Reading text →
========
The recent news of Stack Overflow selling it’s content to OpenAI was something I expected. It was a matter of time. Users of Stack Overflow were surprised, which I am surprised by, and upset, which I’m not surprised by.
That seems to me a reasonable response. Who wouldn’t? Yet when we contribute to websites for free on the Internet and it’s not our website, it’s always a terrible bargain. You give of yourself for whatever reason – fame, prestige, or just sincerely enjoying helping, and it gets traded into cash by someone else.
But companies don’t want you to get wise. They want you to give them your content for free so that they can tie a bow around it and sell it. You might get a nice “Thank you!” email, or little awards of no value.
No Good Code Goes Unpunished.
The fallout has been disappointing. People have tried logging in and sabotaging their top answers. I spoke to one guy on Mastodon a few days ago and he got banned. It seems pretty obvious to me that they had already backed up the database where all the stuff was, and that they would be keeping an eye on stuff. Software developers should know that. There was also some confusion about the Creative Commons licensing the site uses versus the rights given to the owners of the website, which are mutually exclusive.
Is it slimy? You bet. It’s not new, and the companies training generative AI have been pretty slimy. The problem isn’t generative AI, it’s the way the companies decide to do business by eroding trust with the very market for their product while poisoning wells that they can no longer drink from. If you’re contributing answers for free that will be used to train AI to give the same answers for a subscription, you’re a silly person1.
These days, generative AI companies need to put filters on the front of their learning models to keep small children from getting sucked in.
Remember Huffington Post?
Huffington Post had this neat little algorithm for swapping around headlines til it found one that people liked, it gamed SEO, and it built itself into a powerhouse that almost no one remembers now. It was social, it was quirky, and it was fun. Volunteers put up lots of great content.
========
Records from a data source →
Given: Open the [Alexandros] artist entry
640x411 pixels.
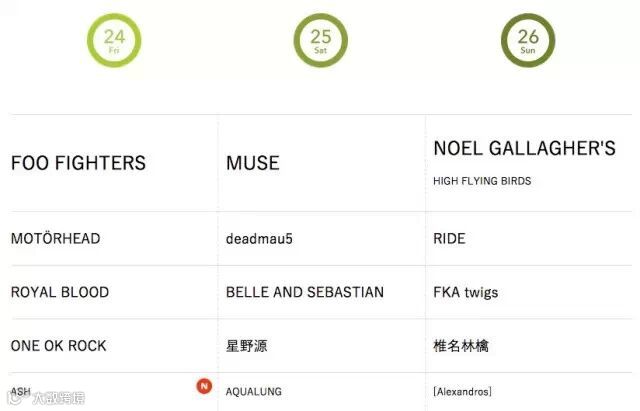Looking at the screenshot, I should coord(462,392).
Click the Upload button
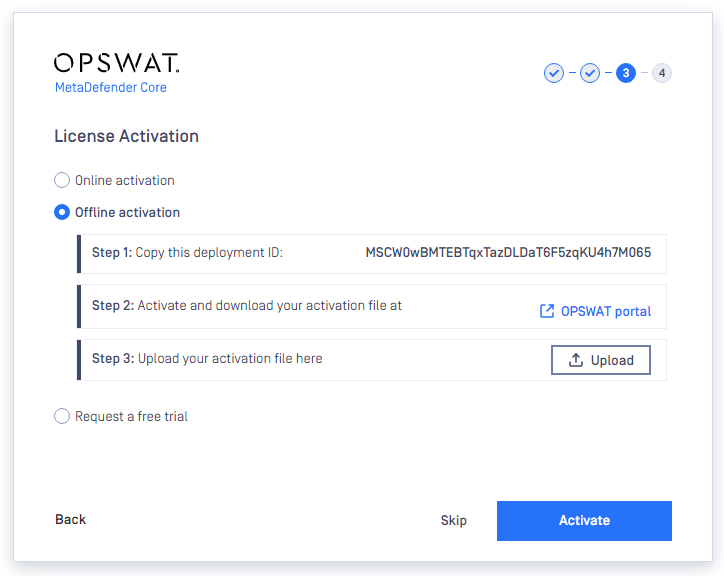The height and width of the screenshot is (577, 724). click(601, 360)
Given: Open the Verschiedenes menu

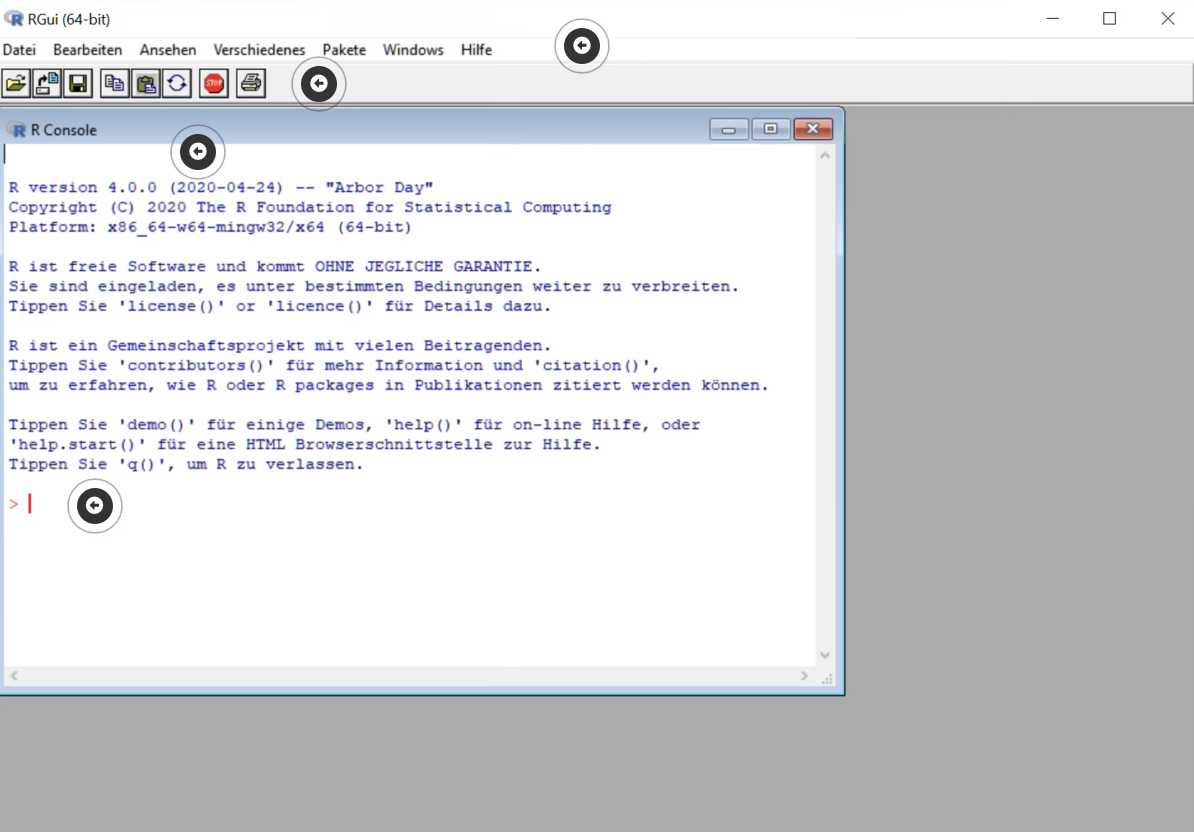Looking at the screenshot, I should (259, 49).
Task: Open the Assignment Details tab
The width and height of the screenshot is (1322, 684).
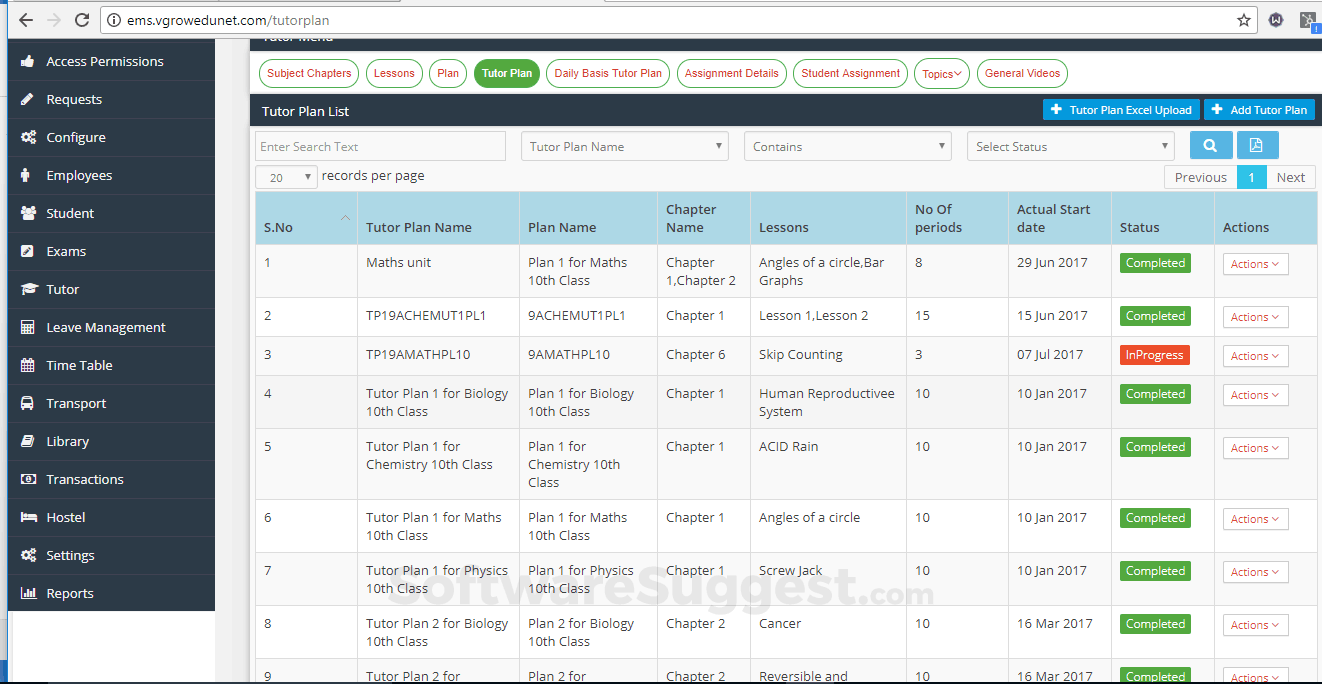Action: 733,73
========
Required tasks →
**A)** In the blog post about Stack Overflow and OpenAI, what did Huffington Post's algorithm swap around?
**B)** Copy word for word the part of the blog post about Stack Overflow and OpenAI between "These days, generative" and "Remember Huffington Post?", inclusive.

Solutions →
**A)** Headlines, until it found one that people liked.

**B)**
These days, generative AI companies need to put filters on the front of their learning models to keep small children from getting sucked in.
Remember Huffington Post?